**What you should do**
Retype exactly the stretch of lines that begins at the line containing "Task: Click the Total" and ends at the last line of the data, with no other lines.
>>>
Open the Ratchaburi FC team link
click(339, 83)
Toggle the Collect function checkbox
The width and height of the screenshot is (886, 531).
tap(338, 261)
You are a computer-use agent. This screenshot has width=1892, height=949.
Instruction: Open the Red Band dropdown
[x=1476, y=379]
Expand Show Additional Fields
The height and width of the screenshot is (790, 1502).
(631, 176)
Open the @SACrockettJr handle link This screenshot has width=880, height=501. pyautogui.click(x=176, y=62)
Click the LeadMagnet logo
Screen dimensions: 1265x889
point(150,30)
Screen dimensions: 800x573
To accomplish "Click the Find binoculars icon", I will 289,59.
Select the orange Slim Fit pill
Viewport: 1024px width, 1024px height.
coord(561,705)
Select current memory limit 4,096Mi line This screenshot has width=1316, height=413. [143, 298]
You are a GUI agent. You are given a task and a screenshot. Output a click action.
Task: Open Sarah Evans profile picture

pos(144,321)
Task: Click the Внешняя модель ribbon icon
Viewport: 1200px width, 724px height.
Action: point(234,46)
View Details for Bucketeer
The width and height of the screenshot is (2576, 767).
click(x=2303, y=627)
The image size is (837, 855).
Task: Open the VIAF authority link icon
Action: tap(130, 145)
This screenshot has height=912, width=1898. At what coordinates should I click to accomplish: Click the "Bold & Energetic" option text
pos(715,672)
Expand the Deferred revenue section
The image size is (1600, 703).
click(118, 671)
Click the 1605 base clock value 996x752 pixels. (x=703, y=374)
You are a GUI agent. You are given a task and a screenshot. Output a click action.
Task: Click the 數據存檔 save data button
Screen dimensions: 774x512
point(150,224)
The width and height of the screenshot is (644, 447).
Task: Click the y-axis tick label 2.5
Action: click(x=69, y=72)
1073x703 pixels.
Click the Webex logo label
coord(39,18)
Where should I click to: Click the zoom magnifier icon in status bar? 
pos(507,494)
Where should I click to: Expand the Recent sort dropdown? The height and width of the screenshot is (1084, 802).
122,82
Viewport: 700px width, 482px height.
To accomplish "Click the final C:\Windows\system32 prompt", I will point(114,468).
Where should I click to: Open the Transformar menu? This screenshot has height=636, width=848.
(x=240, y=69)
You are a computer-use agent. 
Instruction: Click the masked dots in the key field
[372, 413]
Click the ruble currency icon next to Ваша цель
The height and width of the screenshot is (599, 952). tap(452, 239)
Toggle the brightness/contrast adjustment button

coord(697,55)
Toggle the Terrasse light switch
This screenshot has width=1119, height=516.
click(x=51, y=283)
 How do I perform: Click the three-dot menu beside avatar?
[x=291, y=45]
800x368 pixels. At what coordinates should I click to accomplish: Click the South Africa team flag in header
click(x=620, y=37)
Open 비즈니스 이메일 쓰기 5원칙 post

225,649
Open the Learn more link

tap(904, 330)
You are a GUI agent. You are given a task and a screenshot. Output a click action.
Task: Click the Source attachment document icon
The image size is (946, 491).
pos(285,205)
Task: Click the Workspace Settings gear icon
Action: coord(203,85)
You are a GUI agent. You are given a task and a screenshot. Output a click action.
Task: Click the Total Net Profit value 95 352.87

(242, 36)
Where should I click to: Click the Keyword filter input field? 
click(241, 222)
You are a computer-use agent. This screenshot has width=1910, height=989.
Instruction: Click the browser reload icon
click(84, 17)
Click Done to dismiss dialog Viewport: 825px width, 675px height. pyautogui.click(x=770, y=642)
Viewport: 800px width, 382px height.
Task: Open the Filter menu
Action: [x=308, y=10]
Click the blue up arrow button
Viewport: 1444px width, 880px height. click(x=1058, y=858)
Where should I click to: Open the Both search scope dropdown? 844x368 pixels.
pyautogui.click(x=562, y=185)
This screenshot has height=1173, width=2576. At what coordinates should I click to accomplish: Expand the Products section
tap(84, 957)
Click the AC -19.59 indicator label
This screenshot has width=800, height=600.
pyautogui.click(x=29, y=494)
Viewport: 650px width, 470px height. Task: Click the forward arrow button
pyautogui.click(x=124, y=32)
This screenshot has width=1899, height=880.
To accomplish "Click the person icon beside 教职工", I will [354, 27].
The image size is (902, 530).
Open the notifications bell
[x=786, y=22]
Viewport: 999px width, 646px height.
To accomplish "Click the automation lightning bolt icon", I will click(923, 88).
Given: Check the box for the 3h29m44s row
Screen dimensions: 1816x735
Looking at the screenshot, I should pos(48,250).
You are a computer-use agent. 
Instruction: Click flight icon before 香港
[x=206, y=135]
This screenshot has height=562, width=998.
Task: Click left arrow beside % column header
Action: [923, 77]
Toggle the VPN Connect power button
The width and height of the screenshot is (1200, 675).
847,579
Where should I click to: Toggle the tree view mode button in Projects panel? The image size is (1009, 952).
<<<
**Answer box**
Task: Click the Total Net Profit value 95 352.87

(242, 36)
Where should I click to: Click the Keyword filter input field? 
click(241, 222)
You are a computer-use agent. This screenshot has width=1910, height=989.
Instruction: Click the browser reload icon
click(84, 17)
Click Done to dismiss dialog Viewport: 825px width, 675px height. pyautogui.click(x=770, y=642)
Viewport: 800px width, 382px height.
Task: Open the Filter menu
Action: [x=308, y=10]
Click the blue up arrow button
Viewport: 1444px width, 880px height. click(x=1058, y=858)
Where should I click to: Open the Both search scope dropdown? 844x368 pixels.
pyautogui.click(x=562, y=185)
This screenshot has height=1173, width=2576. At what coordinates should I click to accomplish: Expand the Products section
tap(84, 957)
Click the AC -19.59 indicator label
This screenshot has width=800, height=600.
pyautogui.click(x=29, y=494)
Viewport: 650px width, 470px height. Task: Click the forward arrow button
pyautogui.click(x=124, y=32)
This screenshot has width=1899, height=880.
To accomplish "Click the person icon beside 教职工", I will [354, 27].
The image size is (902, 530).
Open the notifications bell
[x=786, y=22]
Viewport: 999px width, 646px height.
To accomplish "Click the automation lightning bolt icon", I will click(923, 88).
Given: Check the box for the 3h29m44s row
Screen dimensions: 1816x735
Looking at the screenshot, I should pos(48,250).
You are a computer-use agent. 
Instruction: Click flight icon before 香港
[x=206, y=135]
This screenshot has height=562, width=998.
Task: Click left arrow beside % column header
Action: [923, 77]
Toggle the VPN Connect power button
The width and height of the screenshot is (1200, 675).
847,579
Where should I click to: Toggle the tree view mode button in Projects panel? The image size is (1009, 952).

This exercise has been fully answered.